2.4. Case studies of producer's and talent revenue-sharing imputation.

In this part of the paper the author would like to show the realization of the methodology and test its applicability of specific examples. Let's consider the creation of three movies: "Inception" (2010), "Alice in Wonderland"(2010) and "Terminator 3: Rise of the Machines" (2003) and try to calculate the income imputations for each of them.

Movie Inception. Let's start with Christopher Nolan's movie "Inception", the main role in which was performed by Leonardo DiCaprio. This movie initially had a very large budget of $160 mln (IMDb) due to the star cast and massive special effects, consequently, quite a massive payoff was also expected. It is necessary to state here that although the main trajectory of this paper is devoted to the independent movie production, the case of "Inception" is actually the situation, when the producer is affiliated with the studio (i.e. distributor). The thing here is that financing of "Inception" was quite a complicated deal, since the budget was quite large. The The rights for the movie were in the possession of Christopher Nolan, because he wrote the original script, thus, he decided to co-produce this movie with another producer Emma Thomas. The deal with Warner Bros. was arranged, and all the financing was provided by the studio. Later Warner Bros. distributed the movie for the US theatrical release. Now let's try to model the game situation, as if we were in the shoes of people making decisions on the revenue distribution. In the situation considered the following participants claim for the revenue share: the studio (who was the investor of the project), the leading actor, A-lister Leonardo DiCaprio and the director (and at the same time the scriptwriter and the co-producer of the project) Christopher Nolan. Let's call them Player 1, Player 2 and Player 3 correspondingly. All them due to their high power of influence claim for the revenue and not profit participation share.

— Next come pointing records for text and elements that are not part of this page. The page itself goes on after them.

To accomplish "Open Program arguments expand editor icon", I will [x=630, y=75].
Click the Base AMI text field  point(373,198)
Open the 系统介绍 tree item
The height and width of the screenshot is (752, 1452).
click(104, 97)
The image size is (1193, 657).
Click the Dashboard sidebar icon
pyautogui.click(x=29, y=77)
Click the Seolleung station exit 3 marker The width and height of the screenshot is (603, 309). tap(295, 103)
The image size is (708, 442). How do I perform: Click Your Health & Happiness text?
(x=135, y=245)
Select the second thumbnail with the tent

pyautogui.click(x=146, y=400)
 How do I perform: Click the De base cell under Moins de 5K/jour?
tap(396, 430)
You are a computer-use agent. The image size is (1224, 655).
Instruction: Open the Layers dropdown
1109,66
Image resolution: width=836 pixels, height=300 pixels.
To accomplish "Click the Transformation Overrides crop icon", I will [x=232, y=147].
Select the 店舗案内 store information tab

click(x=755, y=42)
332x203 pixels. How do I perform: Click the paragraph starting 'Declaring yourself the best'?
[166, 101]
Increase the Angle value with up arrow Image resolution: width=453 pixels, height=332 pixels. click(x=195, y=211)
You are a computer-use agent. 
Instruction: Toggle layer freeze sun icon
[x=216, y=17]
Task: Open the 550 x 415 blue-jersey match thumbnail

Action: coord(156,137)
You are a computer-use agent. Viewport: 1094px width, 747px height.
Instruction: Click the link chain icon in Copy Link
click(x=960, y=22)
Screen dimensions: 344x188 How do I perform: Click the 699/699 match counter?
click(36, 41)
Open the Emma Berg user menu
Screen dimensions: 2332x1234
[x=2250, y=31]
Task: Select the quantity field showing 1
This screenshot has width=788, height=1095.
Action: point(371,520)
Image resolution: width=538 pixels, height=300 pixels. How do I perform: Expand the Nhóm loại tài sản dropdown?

Let's first build characteristic function, and for that task we need box-office forecast. In order to do that, we need to analyze the movies of the same genre, the same scale and intensity of special effects usage and the same degree of star cast involved, and then we will be able to get the idea of the approximate box-office amount. Let's take an average box-office amount and assume that "Inception" will earn around $800 mln. However, we should remember that not the entire box-office is distributed, but the revenue after deduction of the exhibitors' share, which is according to the established practice, constitutes 50%. Therefore, the value of the characteristic function of the maximal coalition is $400 mln., i.e. v (N) = 400. No one from the participants will be able to create a movie working independently. Christopher Nolan will not have funding for such a large scale project, the producer does not have the rights for the script, as it is in Nolan's possession, and obviously that DiCaprio will not be able to create a movie on his own. Therefore, the payoffs of Nolan and DiCaprio will be zero (v (2) = v (3) =0). As we have decided earlier in the paper, the producer's power will be estimated proportionally to the investments, he has been able to obtain, since he has obligations to investors. So the producer will only have the money in the amount of $160 mln. (v (1) = 160). If the participants started to team up into different paired coalitions, only a coalition of Nolan and the studio would be able to make a movie. They could assign another actor, who would have a fixed fee and not a sharing contract. Let's assume that without DiCaprio's

participation the expected box-office of the movie would be of a smaller amount. For getting a sense of this possible amount let's analyze the filmography of Christopher Nolan, then look at the coefficient of return on investments of these movies and after that let's multiply the budget of "Inception" on average return on investments coefficient. (Actually there are a lot of different means of forecasting the box-office, however, this is not the goal of this paper, thus in this work only simplified versions are represented, moreover, all the forecasts are approximations). So we get that the forecast on "Inception" box-office without DiCaprio's participation in it equals to $500 mln., and consequently, the considered for the reasons of imputation allocation amount will constitute a half of it and will equal to $250 mln., v (1, 3) = 250, v (1, 2) = 160, v (2, 3) =0.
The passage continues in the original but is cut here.